Security Automation Engineer

Description

Snowbit is a cybersecurity technology innovator with a vision to empower organizations across the globe to quickly, efficiently, and cost-effectively ready themselves to address omnipresent cyber risk. Built off years of Israeli cybersecurity experience, Snowbit is looking to offer the broadest managed detection and response offering available today.

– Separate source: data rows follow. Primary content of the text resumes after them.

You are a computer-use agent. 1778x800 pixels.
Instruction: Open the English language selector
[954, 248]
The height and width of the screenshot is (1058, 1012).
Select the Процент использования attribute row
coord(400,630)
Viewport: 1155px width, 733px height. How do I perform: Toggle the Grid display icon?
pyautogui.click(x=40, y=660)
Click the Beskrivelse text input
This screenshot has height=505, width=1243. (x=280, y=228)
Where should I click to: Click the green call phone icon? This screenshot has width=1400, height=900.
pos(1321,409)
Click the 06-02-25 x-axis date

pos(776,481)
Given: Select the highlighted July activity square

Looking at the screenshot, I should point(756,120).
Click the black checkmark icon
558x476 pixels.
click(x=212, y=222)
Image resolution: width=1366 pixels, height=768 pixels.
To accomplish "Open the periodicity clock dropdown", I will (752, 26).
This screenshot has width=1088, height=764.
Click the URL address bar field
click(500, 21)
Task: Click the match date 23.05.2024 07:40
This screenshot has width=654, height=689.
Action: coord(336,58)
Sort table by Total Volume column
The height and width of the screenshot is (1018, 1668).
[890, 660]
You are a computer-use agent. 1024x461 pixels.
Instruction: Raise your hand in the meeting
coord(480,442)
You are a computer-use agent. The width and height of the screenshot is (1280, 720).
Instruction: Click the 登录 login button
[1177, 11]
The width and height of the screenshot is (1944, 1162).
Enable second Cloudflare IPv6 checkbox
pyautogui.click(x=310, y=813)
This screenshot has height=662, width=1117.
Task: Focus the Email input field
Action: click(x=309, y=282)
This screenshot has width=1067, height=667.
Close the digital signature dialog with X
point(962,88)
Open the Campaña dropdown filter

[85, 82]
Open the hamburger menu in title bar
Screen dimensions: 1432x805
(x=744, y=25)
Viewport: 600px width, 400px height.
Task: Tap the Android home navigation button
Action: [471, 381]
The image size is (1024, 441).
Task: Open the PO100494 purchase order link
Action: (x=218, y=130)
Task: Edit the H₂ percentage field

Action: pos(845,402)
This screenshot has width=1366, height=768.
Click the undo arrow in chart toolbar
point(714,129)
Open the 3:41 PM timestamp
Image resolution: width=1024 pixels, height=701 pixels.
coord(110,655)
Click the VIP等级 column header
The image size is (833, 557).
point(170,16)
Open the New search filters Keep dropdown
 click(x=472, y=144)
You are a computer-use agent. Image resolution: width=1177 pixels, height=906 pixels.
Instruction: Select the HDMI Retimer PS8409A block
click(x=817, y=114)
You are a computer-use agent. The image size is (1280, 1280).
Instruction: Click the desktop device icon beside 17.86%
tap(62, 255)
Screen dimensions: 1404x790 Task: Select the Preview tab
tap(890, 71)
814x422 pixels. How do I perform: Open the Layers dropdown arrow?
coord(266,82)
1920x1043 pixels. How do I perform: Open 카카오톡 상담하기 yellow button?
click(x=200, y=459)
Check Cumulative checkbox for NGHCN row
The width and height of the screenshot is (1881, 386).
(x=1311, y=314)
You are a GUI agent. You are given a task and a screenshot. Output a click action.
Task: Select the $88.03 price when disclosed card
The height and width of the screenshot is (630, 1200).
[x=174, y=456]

Snowbit is part of the Coralogix group, with Coralogix rebuilding the path to observability by offloading the burden of indexing and providing deep insights, at an infinite scale, for less than half the cost.

Responsibilities

• Develop and implement automated security solutions, focusing on security operations, incident response, and vulnerability management.
• Write scripts and automation tools to streamline routine security tasks, reducing manual intervention and improving efficiency.
• Collaborate with security analysts, engineers, and other teams to identify and automate security tasks and processes.
• Use programming languages like Python, and other relevant scripting languages to automate security tools, workflows, and processes.
• Continuously assess and improve the effectiveness and scalability of security automation scripts and tools.
• Stay up-to-date with the latest cybersecurity trends, tools, and best practices to integrate automation solutions effectively.
• Develop and maintain integrations with existing security platforms, such as SIEM, vulnerability scanners, and incident response tools.
• Troubleshoot and resolve issues with automated processes, providing technical support as needed.
• Document processes, automation workflows, and system configurations to ensure transparency and ease of understanding for other team members.
• Participate in security incidents and contribute to root cause analysis for security issues that may arise.

Requirements

• Strong experience in security automation, with a deep understanding of cybersecurity principles and methodologies.
• Proficient in Python and other scripting languages (e.g., Bash, PowerShell, etc.) for automation and tool development.
• Experience with security tools and technologies such as SIEMs, vulnerability scanners, IDS/IPS, firewalls, and endpoint security.
• Familiarity with APIs and integrations between various security tools and platforms.
• Hands-on experience with cloud security, including automation of cloud-native security controls (AWS, Azure, GCP).
• Understanding of common security vulnerabilities and risks (OWASP Top 10, CVEs, etc.).
• Knowledge of secure coding practices and familiarity with automation frameworks (e.g., Ansible, Terraform, etc.).
• Excellent troubleshooting and problem-solving skills, with a keen eye for detail.
• Strong communication skills and the ability to work effectively with cross-functional teams.
• Ability to work in a fast-paced, collaborative environment.